Start of DATA FOR PROCESSING

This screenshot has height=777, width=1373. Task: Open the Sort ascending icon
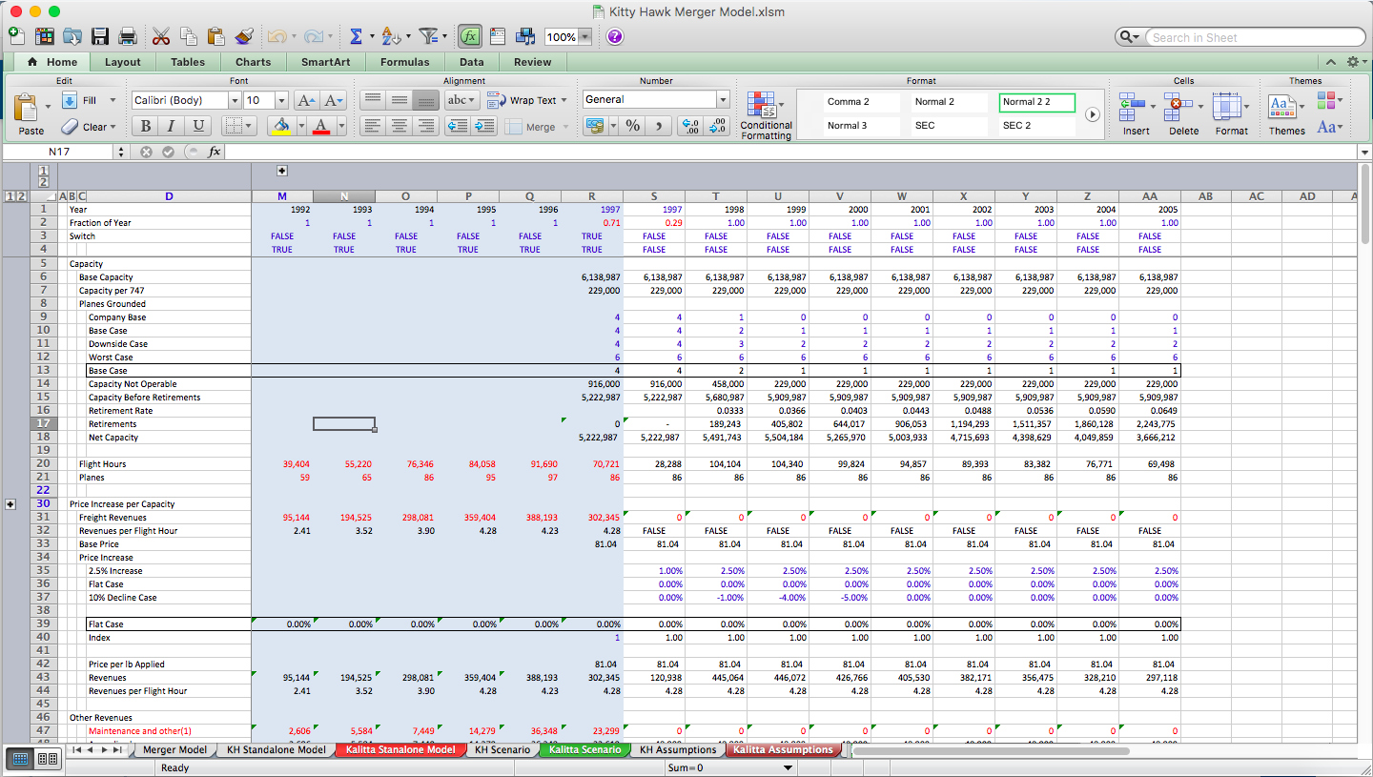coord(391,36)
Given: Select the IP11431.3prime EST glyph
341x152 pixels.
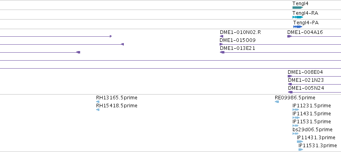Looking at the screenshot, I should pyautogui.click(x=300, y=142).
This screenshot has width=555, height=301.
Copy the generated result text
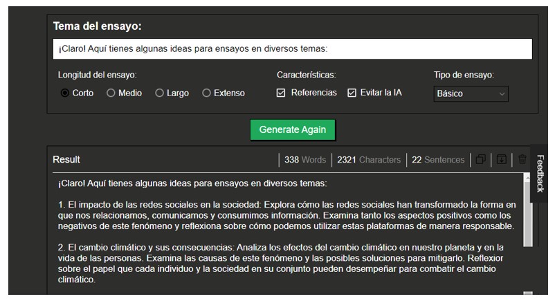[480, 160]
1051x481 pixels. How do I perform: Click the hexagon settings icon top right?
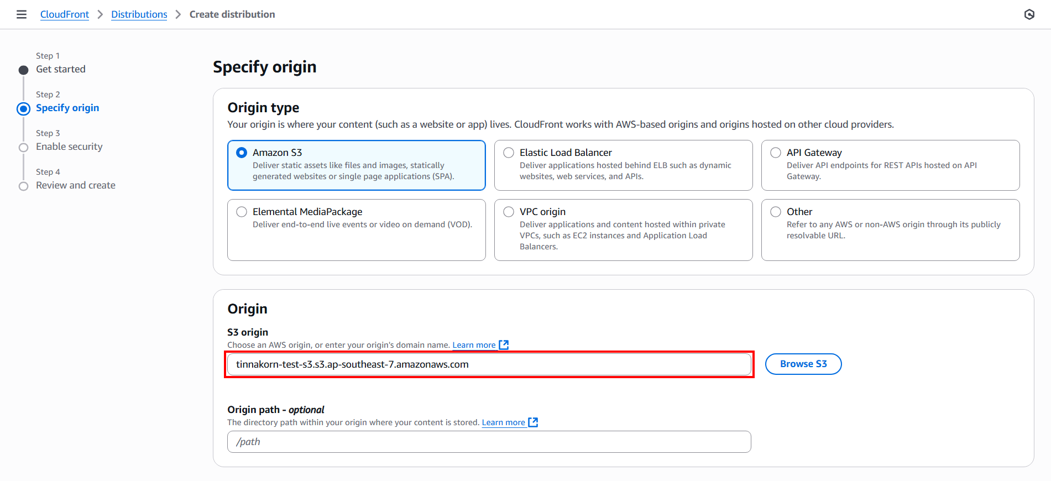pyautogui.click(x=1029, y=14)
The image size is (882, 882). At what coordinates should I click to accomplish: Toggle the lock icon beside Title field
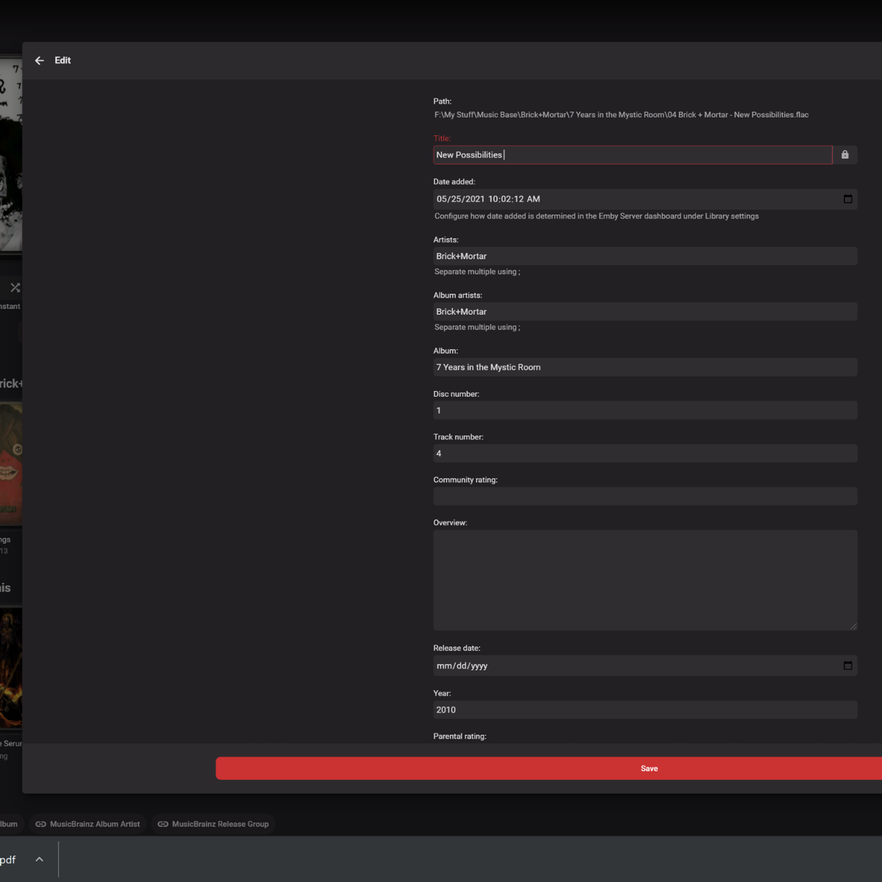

End of DATA FOR PROCESSING

--- THE TASK ---
The output should be the material above, copied exactly, without its pictures.

--- SOLUTION FOR THIS PROBLEM ---
This screenshot has height=777, width=1373. Task: Open the Sort ascending icon
coord(391,36)
Given: Select the IP11431.3prime EST glyph
341x152 pixels.
Looking at the screenshot, I should pyautogui.click(x=300, y=142).
This screenshot has width=555, height=301.
Copy the generated result text
[480, 160]
1051x481 pixels. How do I perform: Click the hexagon settings icon top right?
pyautogui.click(x=1029, y=14)
The image size is (882, 882). At what coordinates should I click to accomplish: Toggle the lock icon beside Title field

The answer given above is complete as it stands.